# Brano di testo
#####

CONSIGLIO DI STATO Sez. VI, 31/01/2006 (CC 25/10/2005), Sentenza n. 330

 

 

REPUBBLICA ITALIANA

IN NOME DEL POPOLO ITALIANO

 

N.330/2006
Reg.Dec.
N. 2360 Reg.Ric.
ANNO 2005I

Il Consiglio di Stato in sede giurisdizionale (Sezione Sesta) ha pronunciato la seguente


DECISIONE


sul ricorso in appello proposto da Comune di Sant’Anastasia in persona del Sindaco p.t. rappresentato e difeso dall'avv. Corrado Diaco e con questi elettivamente domiciliato presso l’avv. Alberto D’Auria in Roma via Calcutta n. 45;
contro
H3G SPA in persona del legale rappresentante p.t. rappresentato e difeso dall’avv. Prof. Marcello Clarich presso cui è elettivamente domiciliato in Roma, piazza di Monte Citorio n. 115;
per l'annullamento
della sentenza del Tribunale Amministrativo Regionale della Campania - Sezione Prima - n.16284 del 3 novembre 2004.
Visto il ricorso con i relativi allegati;
Visto l'atto di costituzione in giudizio di H3G SpA;
Viste le memorie prodotte dalle parti a sostegno delle rispettive difese;
Visti gli atti tutti della causa;
Alla pubblica udienza del 25 ottobre 2005 relatore il Consigliere Luciano Barra Caracciolo.

#####

# Compiti ed esercizi
**A)** Copia dal brano la parte che comincia con "Visto il ricorso" e va avanti fino a "Luciano Barra Caracciolo.".
**B)** Riassumi il brano in due frasi.
**C)** Scrivi tutti gli avvocati nominati nel brano.

# Estratto dei dati
#####

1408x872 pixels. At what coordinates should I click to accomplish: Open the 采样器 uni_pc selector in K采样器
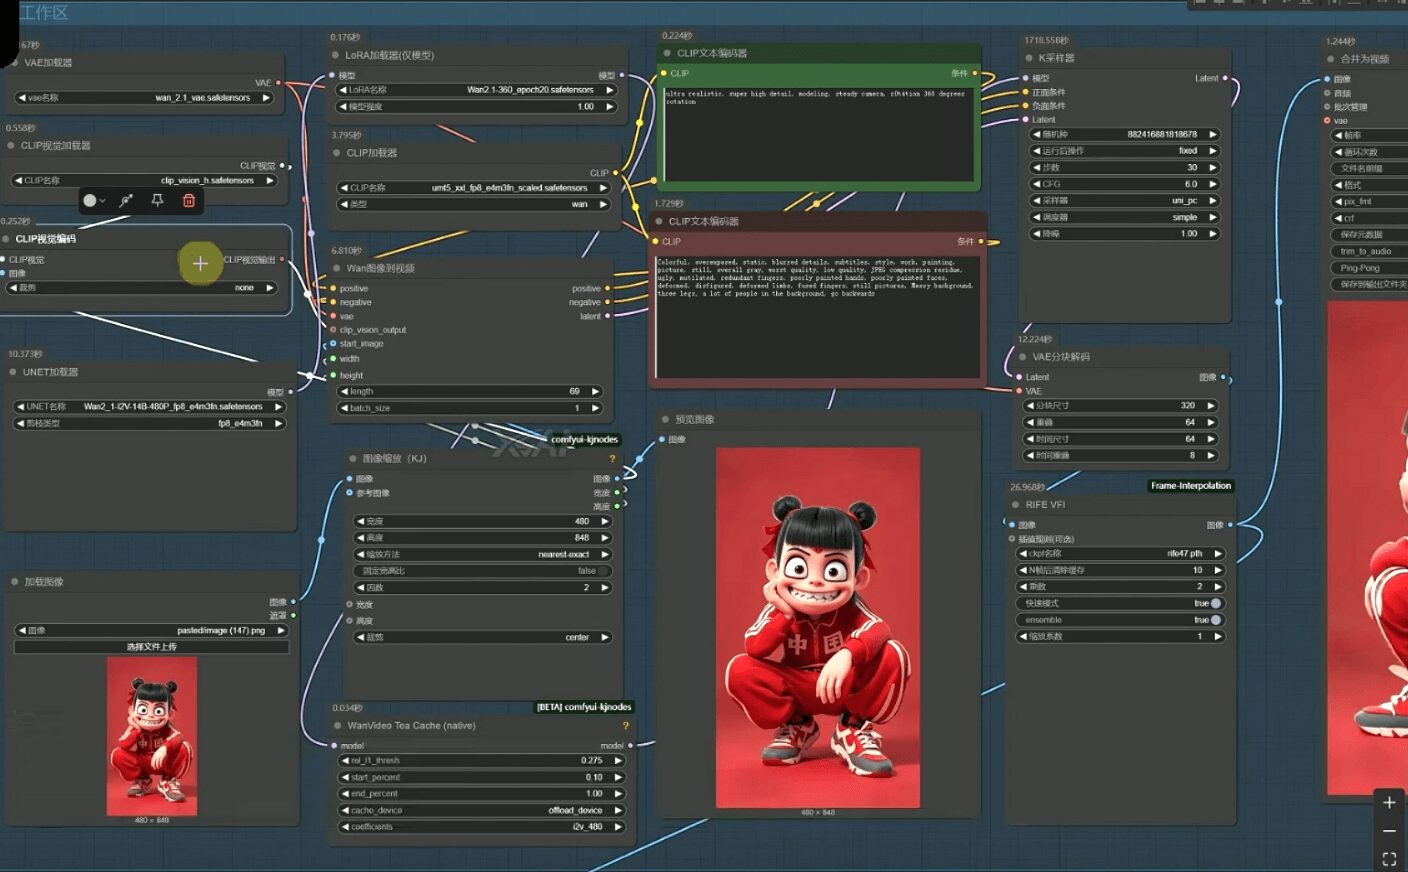(1124, 201)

#####

# Soluzioni
**A)**
Visto il ricorso con i relativi allegati;
Visto l'atto di costituzione in giudizio di H3G SpA;
Viste le memorie prodotte dalle parti a sostegno delle rispettive difese;
Visti gli atti tutti della causa;
Alla pubblica udienza del 25 ottobre 2005 relatore il Consigliere Luciano Barra Caracciolo.

**B)** Il Consiglio di Stato, Sezione Sesta, decide sull'appello del Comune di Sant'Anastasia contro H3G SpA, che chiede l'annullamento della sentenza n. 16284 del 3 novembre 2004 del TAR della Campania, Sezione Prima. All'udienza pubblica del 25 ottobre 2005 il relatore è il Consigliere Luciano Barra Caracciolo.

**C)** Corrado Diaco; Alberto D'Auria; Marcello Clarich.